• _What is being asked_
Omit the pictures and output every entry below exactly as written.

[Stored records]
+--

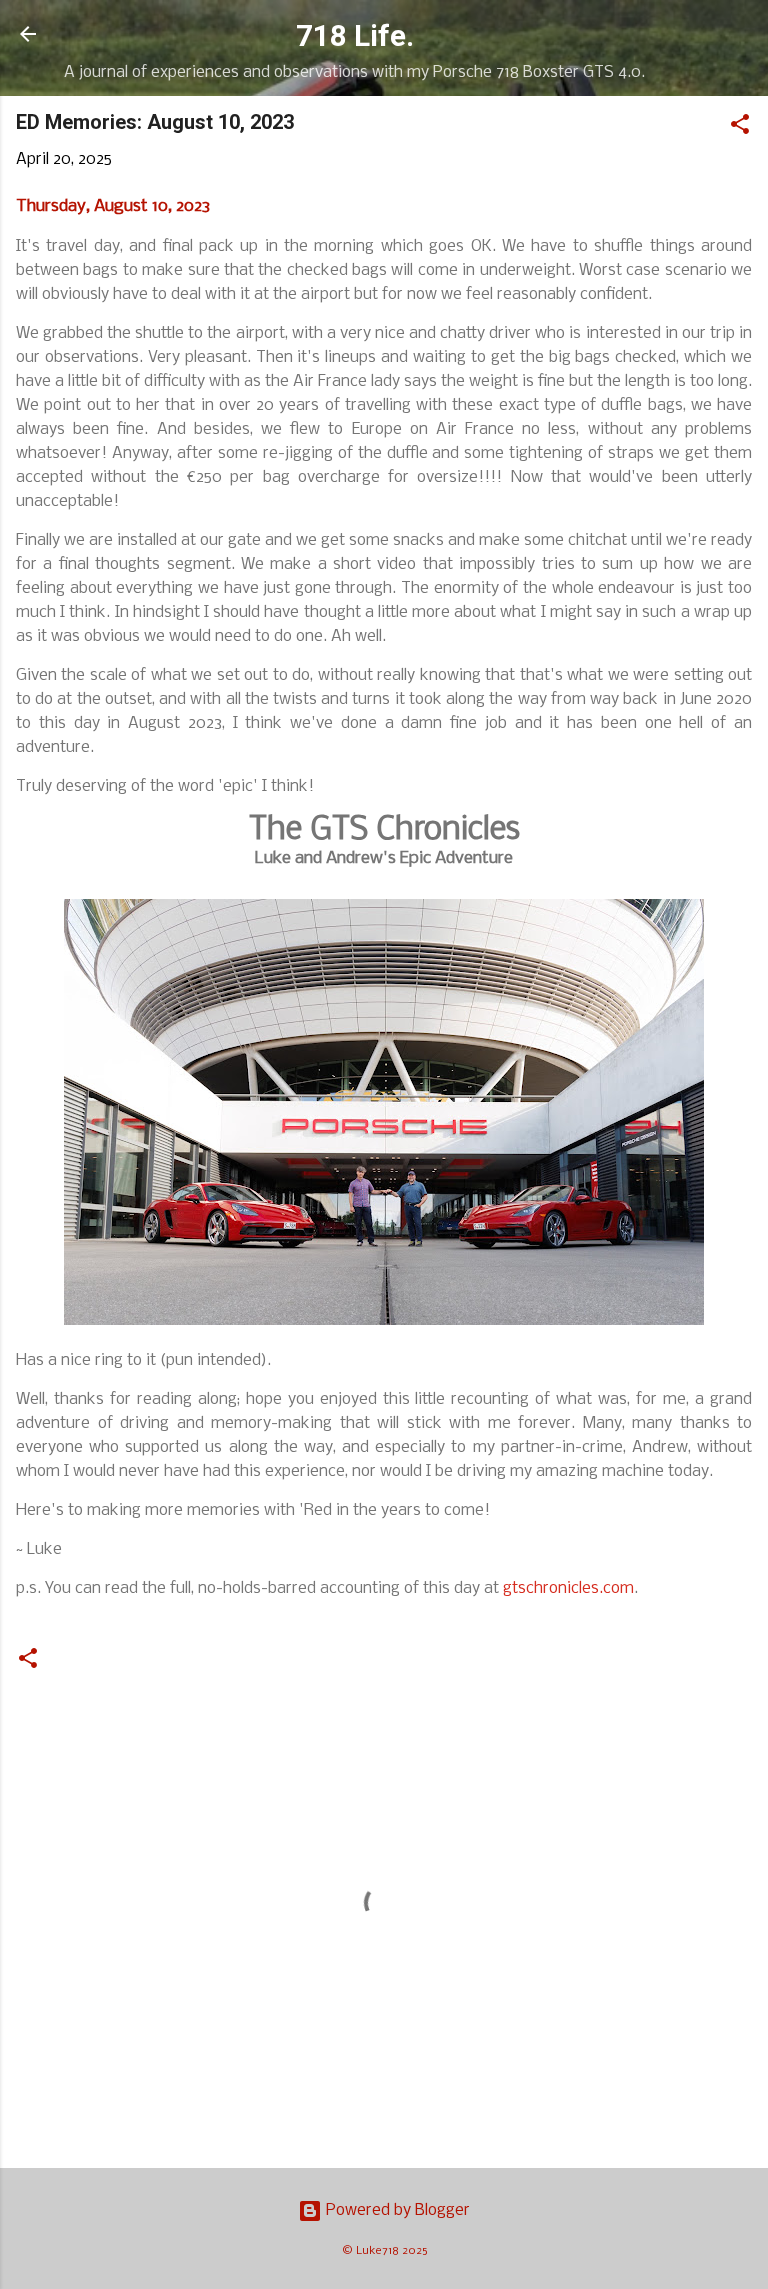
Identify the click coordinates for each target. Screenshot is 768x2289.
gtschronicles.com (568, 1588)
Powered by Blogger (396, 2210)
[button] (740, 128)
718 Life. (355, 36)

+--

• _Solved exercise_
Identify the click coordinates for each target. Screenshot is 768x2289.
gtschronicles.com (568, 1588)
Powered by Blogger (396, 2210)
[button] (740, 128)
718 Life. (355, 36)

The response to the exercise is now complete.